Esa noche, Barrera dejó a su hijo en el hotel, bajó al paseo marítimo de Alicante y se sentó en un banco mirando al mar.
Del bolsillo sacó una piedrecita pequeña, pulida por el tiempo. No pesaba nada. Pero en su silencio, decía todo.
La miró, la sostuvo un instante entre los dedos… y la guardó de nuevo.
Porque algunas piedras no se tiran. Se llevan dentro. Para siempre.
Tras el emotivo reencuentro en Casa María y el desfile en el cuartel Alférez Rojas Navarrete, Iker Barrera sintió una llamada interior. La historia de su padre, la camaradería, los valores de los veteranos y el simbolismo de la piedra dejaron una huella imborrable en su espíritu joven.
Academia General Básica de Suboficiales (AGBS), Talarn — Año 2026
Con determinación, Iker ingresó en la Academia General Básica de Suboficiales (AGBS) en Talarn, Lleida. Este centro, conocido cariñosamente como “la Básica”, es el alma mater de los suboficiales del Ejército de Tierra español. Allí, Iker se sumergió en una formación rigurosa que combinaba instrucción militar y académica, preparándolo para asumir responsabilidades de mando.
Durante su estancia en la AGBS, Iker demostró un compromiso y una disciplina ejemplares, cualidades que le valieron el respeto de sus instructores y compañeros. Al finalizar su formación, recibió el despacho de sargento, un momento que compartió con su padre, quien, con lágrimas en los ojos, le colocó la insignia en el uniforme.

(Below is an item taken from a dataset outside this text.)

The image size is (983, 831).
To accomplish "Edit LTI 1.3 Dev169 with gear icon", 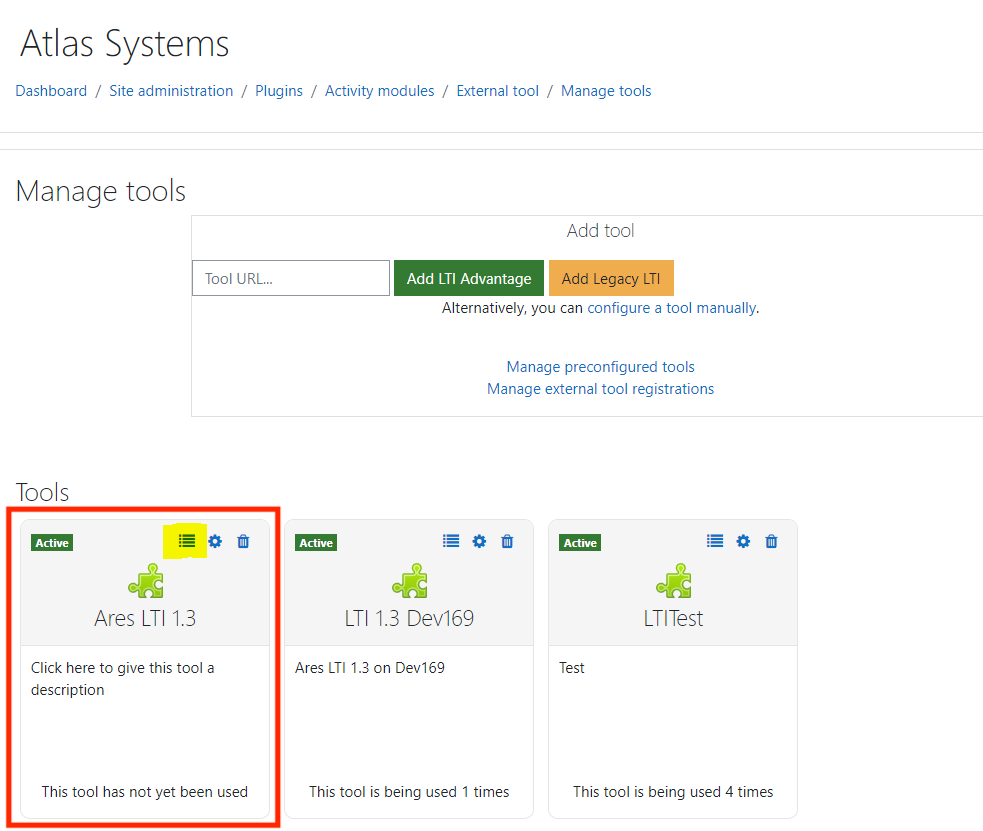I will [479, 541].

Escuela Militar de Montaña y Operaciones Especiales (EMMOE), Jaca — Año 2028
Movido por el deseo de seguir los pasos de su padre y formar parte de la élite militar, Iker se presentó a las exigentes pruebas para ingresar en la Escuela Militar de Montaña y Operaciones Especiales (EMMOE) en Jaca. Esta institución es reconocida por formar a los mandos de las unidades de operaciones especiales del Ejército de Tierra, impartiendo un curso de diez meses que abarca desde técnicas de montaña hasta operaciones de infiltración y rescate.
Iker superó las pruebas físicas y psicológicas, y fue admitido en el curso. Durante su formación, se enfrentó a desafíos que pusieron a prueba su resistencia, liderazgo y capacidad de adaptación. En cada etapa, recordaba las enseñanzas de su padre y el simbolismo de la piedra, que llevaba consigo como recordatorio de su legado.
Ceremonia de Graduación — Año 2029
Al completar con éxito el curso, Iker fue investido como sargento de operaciones especiales, recibiendo la codiciada boina verde. En la ceremonia, su padre, observaba con orgullo cómo su hijo se unía a las filas de los Boinas Verdes, perpetuando una tradición de honor y servicio.
Tras la ceremonia, Iker se acercó a su padre y le entregó la piedra que había llevado consigo durante toda su formación.
— Papá, dijo Iker, esta piedra ha sido mi compañera en cada paso. Me recordó de dónde vengo y por qué lucho. Ahora, quiero que la tengas tú.
Barrera tomó la piedra, la sostuvo entre sus manos y, con voz emocionada, respondió:
— Hijo, esta piedra ya no es solo un símbolo de castigo o lección aprendida. Es un emblema de nuestro legado, de la fuerza y el honor que compartimos. La guardaré con orgullo.
Y así, la piedra, que una vez representó una carga, se transformó en un símbolo de continuidad, de valores transmitidos de generación en generación, y de la eterna llama del deber que arde en el corazón de quienes eligen servir a su patria.